Destination MAC Specifies the destination MAC address of the event.
Payload information
Payload Specifies the payload content from the event. This field offers 3 tabs to view the payload:
  • Universal Transformation Format (UTF) - Click UTF.
  • Hexadecimal - Click HEX.
  • Base64 - Click Base64.
Additional information
Protocol Specifies the protocol that is associated with this event.
QID Specifies the QID for this event. Each event has a unique QID. For more information about mapping a QID, see Modifying event mapping.
Log Source Specifies the log source that sent the event to QRadar. If there are multiple log sources that are associated with this event, this field specifies the term Multiple and the number of log sources.
Event Count Specifies the total number of events that are bundled in this normalized event.
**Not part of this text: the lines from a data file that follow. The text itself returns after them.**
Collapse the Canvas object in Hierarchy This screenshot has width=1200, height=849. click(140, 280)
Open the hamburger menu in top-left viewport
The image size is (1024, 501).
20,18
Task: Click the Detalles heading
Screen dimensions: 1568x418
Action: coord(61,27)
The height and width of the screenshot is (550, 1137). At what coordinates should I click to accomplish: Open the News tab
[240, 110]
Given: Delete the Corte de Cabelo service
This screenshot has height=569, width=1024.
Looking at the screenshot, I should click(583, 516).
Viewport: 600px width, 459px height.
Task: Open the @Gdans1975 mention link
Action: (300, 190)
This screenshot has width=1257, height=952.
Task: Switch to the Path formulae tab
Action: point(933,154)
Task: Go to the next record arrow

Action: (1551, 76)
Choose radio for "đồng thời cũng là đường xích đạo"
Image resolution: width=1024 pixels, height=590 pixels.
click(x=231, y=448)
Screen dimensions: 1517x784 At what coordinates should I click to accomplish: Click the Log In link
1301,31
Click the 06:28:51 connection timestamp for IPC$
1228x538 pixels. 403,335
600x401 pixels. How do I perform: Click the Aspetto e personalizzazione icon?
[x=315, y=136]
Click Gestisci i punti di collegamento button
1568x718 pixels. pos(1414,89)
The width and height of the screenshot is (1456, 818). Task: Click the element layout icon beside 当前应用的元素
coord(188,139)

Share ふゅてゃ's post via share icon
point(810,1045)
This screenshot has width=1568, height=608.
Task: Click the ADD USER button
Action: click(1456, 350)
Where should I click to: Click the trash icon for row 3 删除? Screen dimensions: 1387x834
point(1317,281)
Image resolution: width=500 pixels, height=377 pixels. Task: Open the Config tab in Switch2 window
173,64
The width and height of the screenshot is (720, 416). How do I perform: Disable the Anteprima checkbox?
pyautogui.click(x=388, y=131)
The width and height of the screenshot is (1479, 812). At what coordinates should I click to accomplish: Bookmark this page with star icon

Events are bundled when many of the same type of event for the same source and destination IP address are seen within a short time.
Custom Rules Specifies custom rules that match this event. .
Custom Rules Partially Matched Specifies custom rules that partially match this event.
Annotations Specifies the annotation for this event. Annotations are text descriptions that rules can automatically add to events as part of the rule response.
Identity information - QRadar collects identity information, if available, from log source messages. Identity information provides extra details about assets on your network. Log sources only generate identity information if the log message sent to QRadar contains an IP address and least one of the following items: User name or MAC address. Not all log sources generate identity information.
Identity Username Specifies the user name of the asset that is associated with this event.
Identity IP Specifies the IP address of the asset that is associated with this event.
Identity Net Bios Name Specifies the Network Base Input/Output System (Net Bios) name of the asset that is associated with this event.
Identity Extended field Specifies more information about the asset that is associated with this event. The content of this field is user-defined text and depends on the devices on your network that are available to provide identity information. Examples include: physical location of devices, relevant policies, network switch, and port names.
Has Identity (Flag)

Specifies True if QRadar has collected identify information for the asset that is associated with this event.

For more information about which devices send identity information, see the IBM QRadar DSM Configuration Guide.

Identity Host Name Specifies the host name of the asset that is associated with this event.
Identity MAC Specifies the MAC address of the asset that is associated with this event.
Identity Group Name Specifies the group name of the asset that is associated with this event.